Publicly available v. readily accessible
Scott McLeod, J.D., Ph.D., is an Associate Professor of Educational Leadership at the University of Kentucky. He also is the Founding Director of the UCEA Center for the Advanced Study of Technology Leadership in Education (CASTLE), the nation’s only academic center dedicated to the technology needs of school administrators, and was a co-creator of the wildly popular video series, Did You Know? (Shift Happens). He has received numerous national awards for his technology leadership work, including recognitions from the cable industry, Phi Delta Kappa, and the National School Boards Association. In Spring 2011 he was a Visiting Canterbury Fellow at the University of Canterbury in New Zealand. Dr. McLeod blogs regularly about technology leadership issues at Dangerously Irrelevant and Mind Dump, and occasionally at The Huffington Post.
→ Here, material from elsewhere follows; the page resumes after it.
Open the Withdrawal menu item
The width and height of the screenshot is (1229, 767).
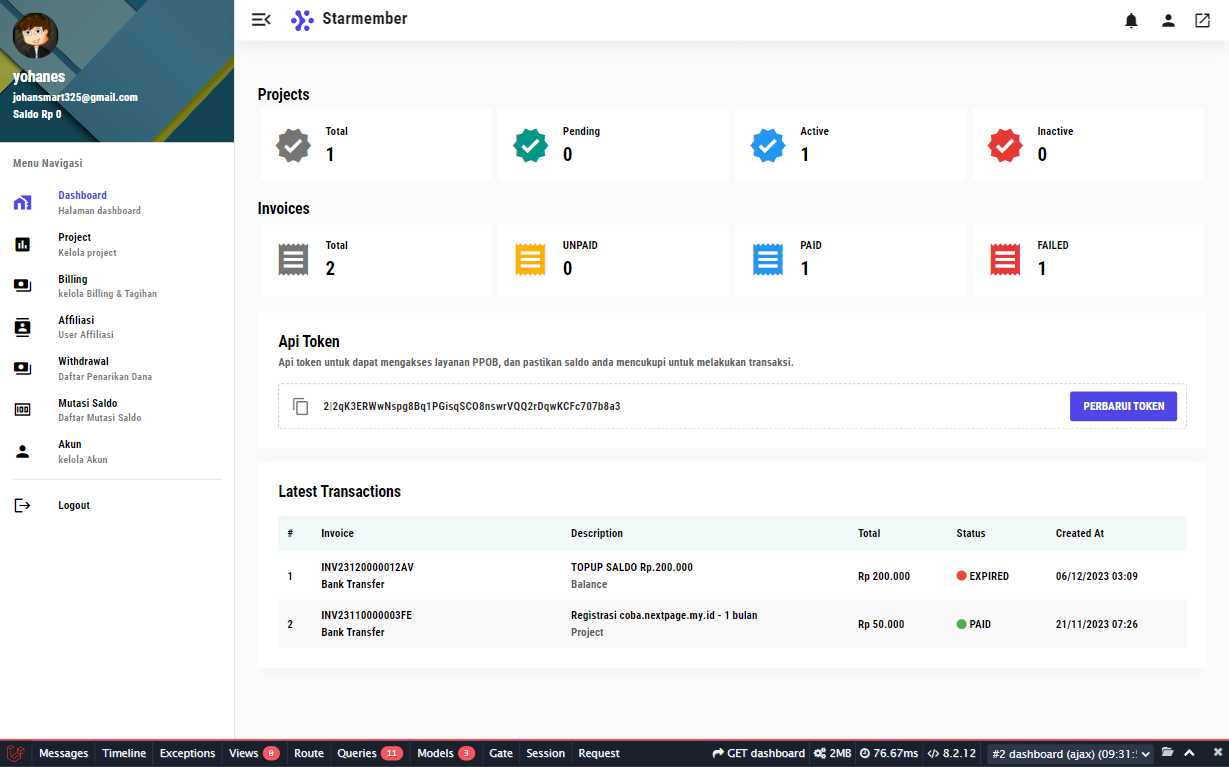(x=83, y=368)
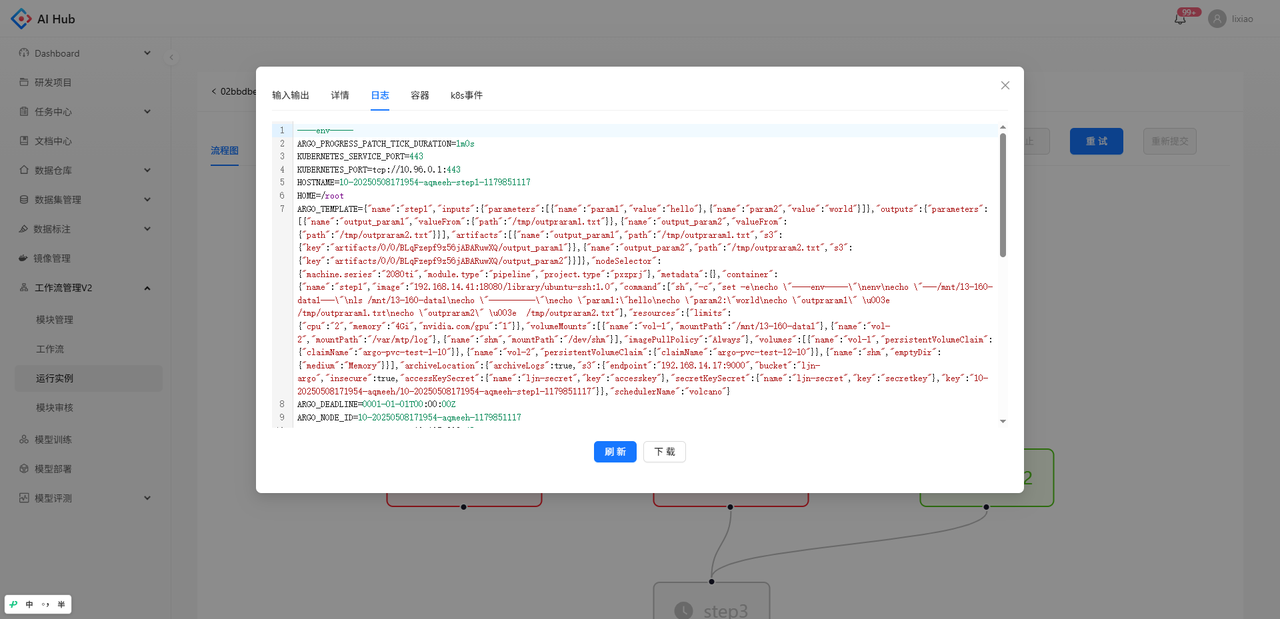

He can be reached at scottmcleod.net.
The authors of Blown to Bits, an absolutely superb book on life 'after the digital explosion,' note that
There is a difference ... between 'public' and 'readily accessible.'
Public records such as real estate transfers, birth records, and business transactions often contain sensitive personal information, including Social Security numbers, birth dates, mother's health information, credit card numbers, voter registration, fingerprints, professional occupations, and the like. While these data technically always have been available to the public, the difficulty of sifting through the paper records made large-scale aggregation and use nearly impossible.
What happens when those public records get digitized, however? What happens when public databases become easily accessible? What happens when paper records are turned into searchable text via optical character recognition and/or tagging? Or, as the authors, note, what happens when all of this public information gets merged with commercial marketing databases?
As the IowaLandRecords.org controversy here in Iowa shows, we need to do some tough thinking on this topic. Just how 'public' do we want our public records to be?